*** Opening RECORDS SHOWN ***

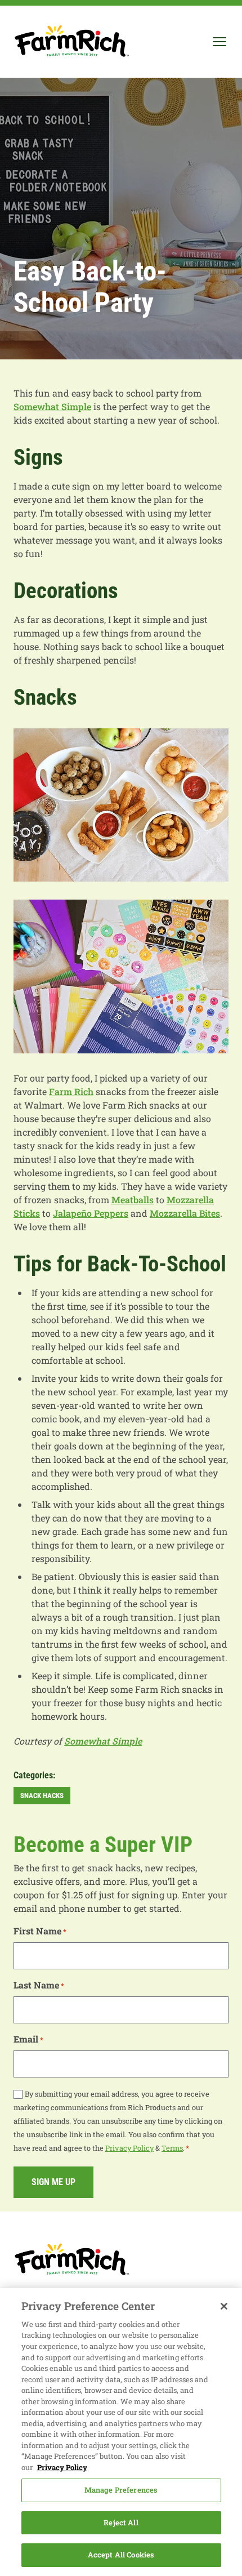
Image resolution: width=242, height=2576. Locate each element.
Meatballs (132, 1199)
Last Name (39, 1985)
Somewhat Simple (52, 406)
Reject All (121, 2522)
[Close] (224, 2306)
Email (28, 2039)
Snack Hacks (42, 1795)
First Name (40, 1931)
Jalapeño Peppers (90, 1213)
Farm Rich (71, 1091)
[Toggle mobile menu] (219, 41)
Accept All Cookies (121, 2555)
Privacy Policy (129, 2147)
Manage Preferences (121, 2490)
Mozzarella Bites (185, 1213)
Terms (172, 2147)
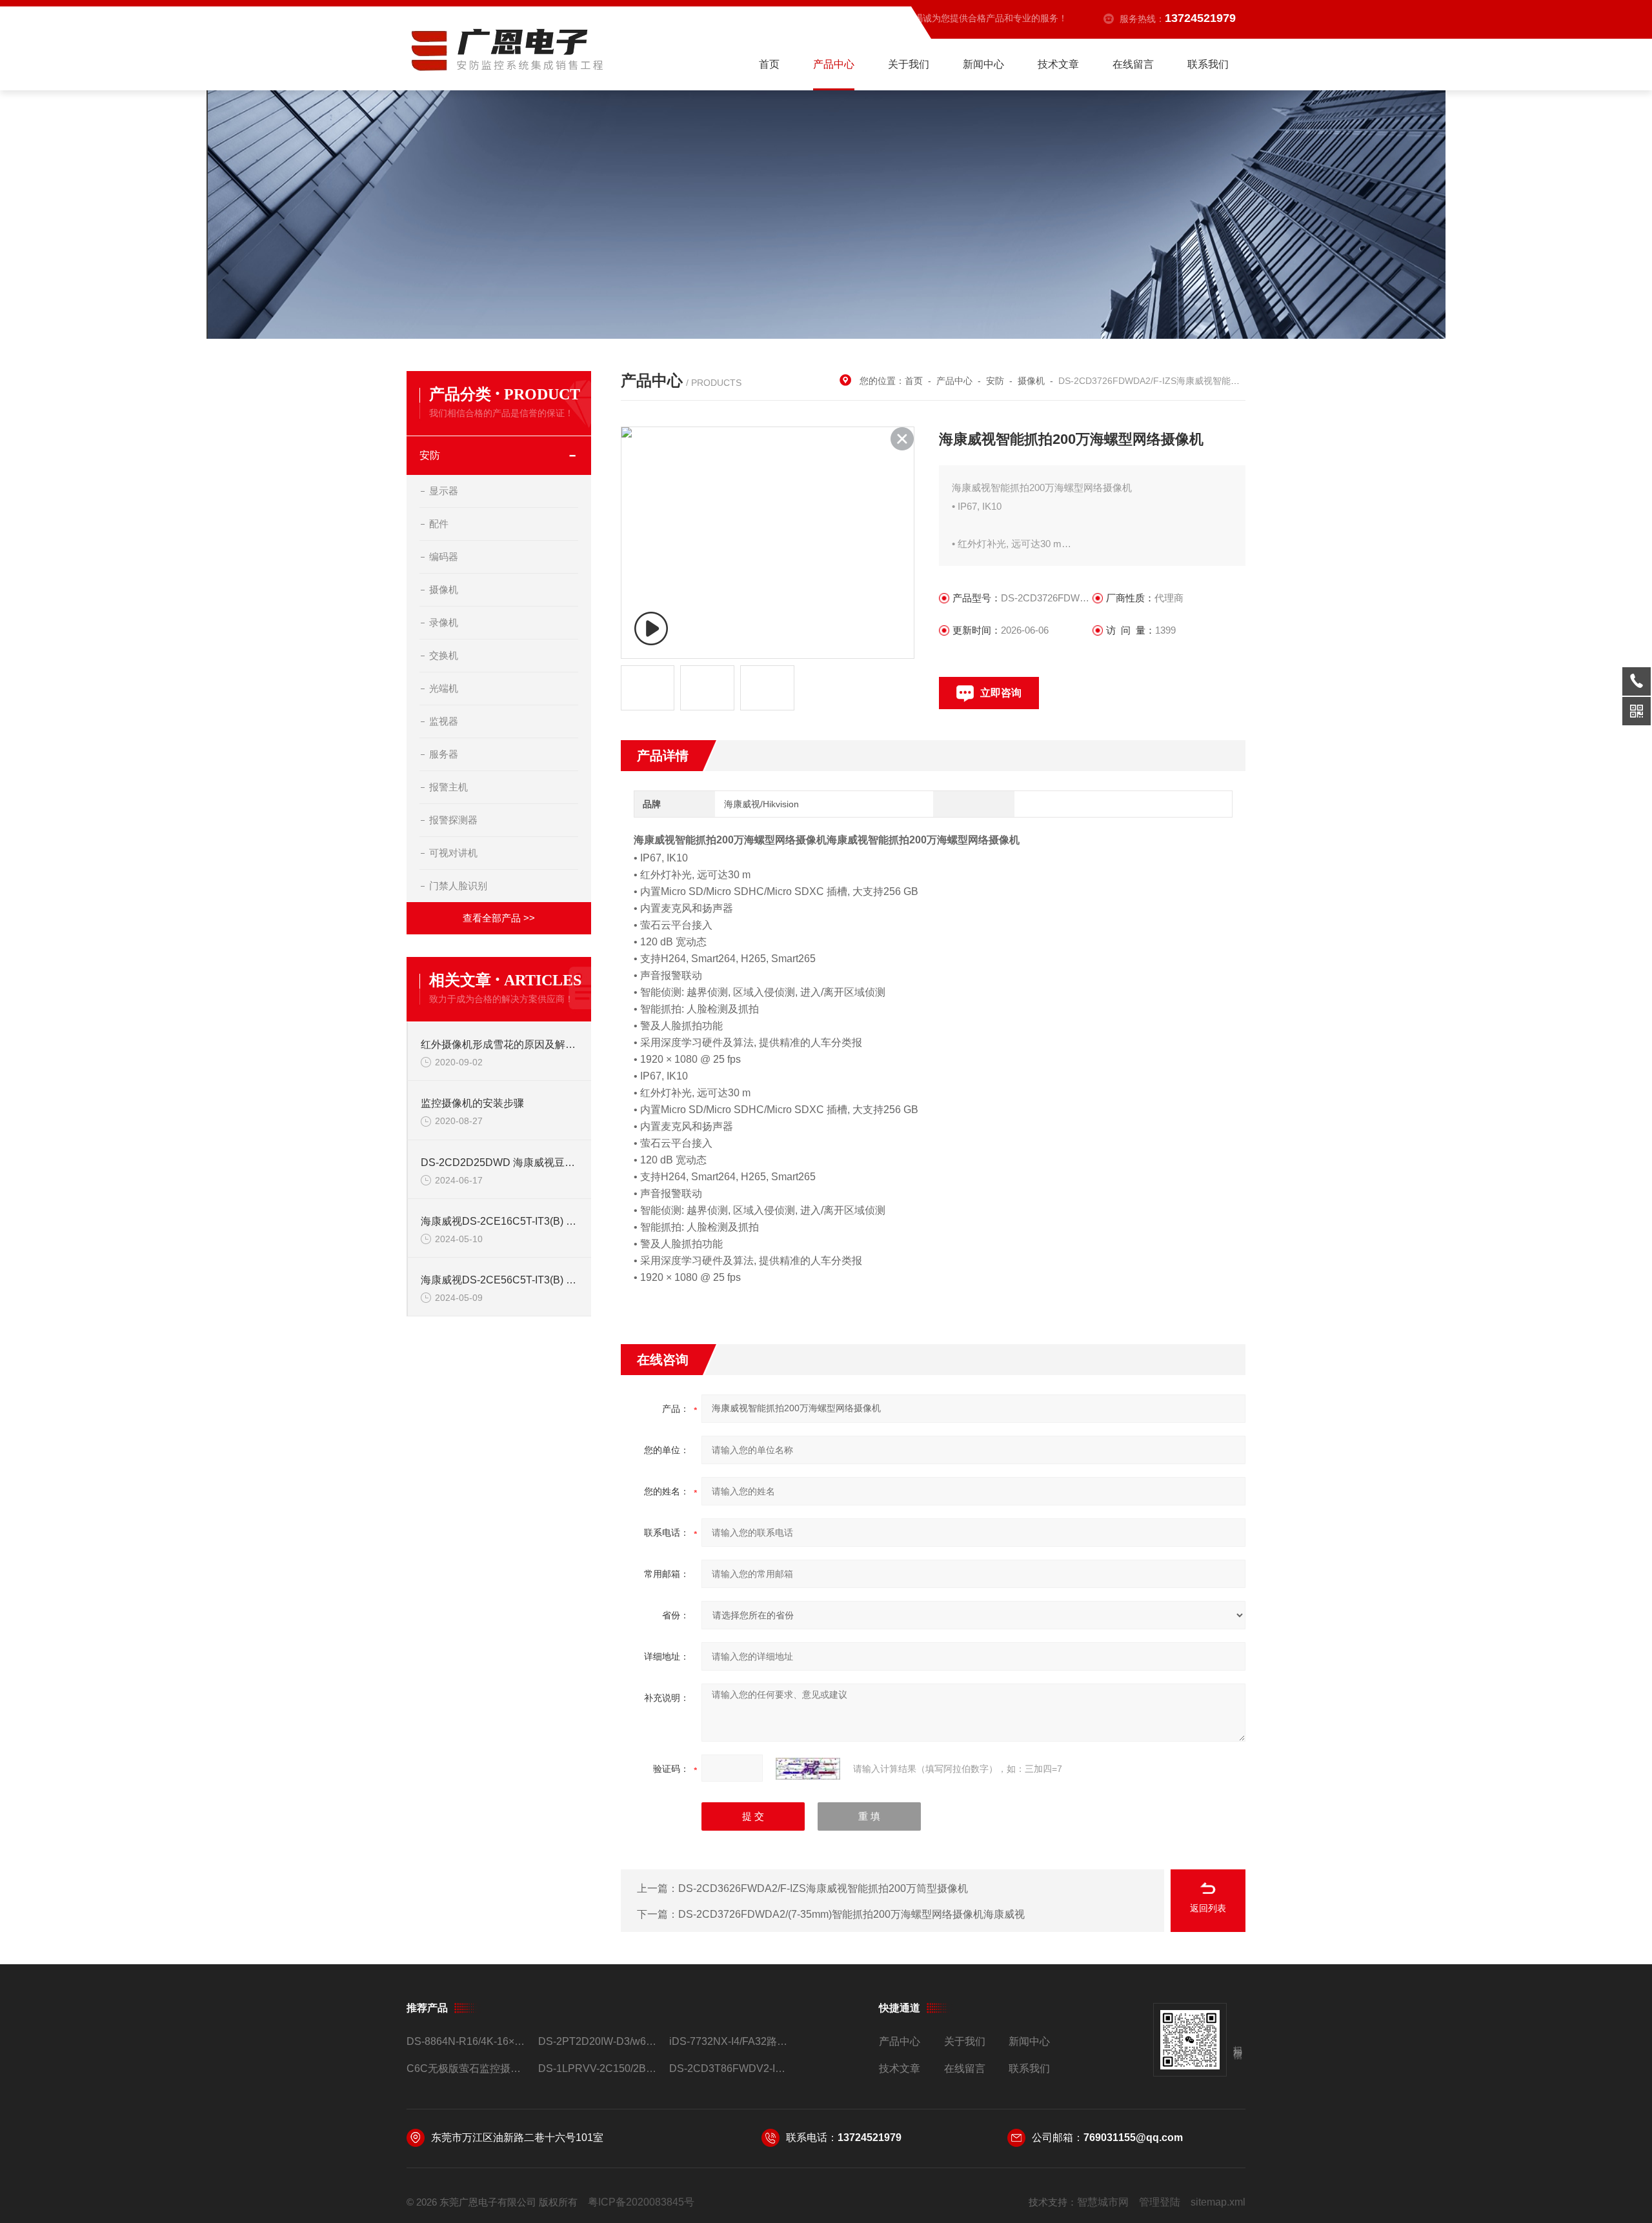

*** Closing RECORDS SHOWN ***

→ **BRIEF**: The records must be copied with no word altered, and without their pictures.

→ **ANSWER BOX**:
Image resolution: width=242, height=2576. Locate each element.
Meatballs (132, 1199)
Last Name (39, 1985)
Somewhat Simple (52, 406)
Reject All (121, 2522)
[Close] (224, 2306)
Email (28, 2039)
Snack Hacks (42, 1795)
First Name (40, 1931)
Jalapeño Peppers (90, 1213)
Farm Rich (71, 1091)
[Toggle mobile menu] (219, 41)
Accept All Cookies (121, 2555)
Privacy Policy (129, 2147)
Manage Preferences (121, 2490)
Mozzarella Bites (185, 1213)
Terms (172, 2147)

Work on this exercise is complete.